I finished my first rotation this week and it was with a degree of sadness and trepidation that I left the hospital and job I was only vaguely starting to feel on top of, in exchange for a new job in a much bigger hospital.
I now work in surgery, and my hours are, as one might say, 'plus plus antisocial'. There is literally no regular evening hobby I can do any day of the week, because all my shifts either start, finish or occupy the evening time.
Means of coping with this?
Go home and find your mama and give her a big hug. Go for a stroll and contemplate life. Generally escape the bubble that is 'work'.

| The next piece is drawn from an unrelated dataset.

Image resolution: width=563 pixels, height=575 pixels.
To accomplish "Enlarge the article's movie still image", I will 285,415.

Buy yourself a truly excellent Christmas jumper. And stop getting too bah humbug everytime they play 'Driving Home for Christmas' on the radio. Because I will not be driving home for Christmas. Even if I did, only the cat will be there because my family are (rightly) taking the opportunity to visit our extended family.
Go to the pub and have a snuggly mulled wine with good friends.
I am determined not to be a whiner! It's been quite an intense time, but my new musical and literary flavours of the month are helping plenty - I've just bought Lucy Rose (old favourite for complex reasons) and Alex Clare (@alexanderclare for all you twitter fans)'s albums, and can highly recommend both. Book wise, a charity shop trawl proved fruitful.... 10pm finishes for me for the next 7 days, so I'm spending my early mornings with my nose in a (non-medical) book to keep my sanity and a smile on my face.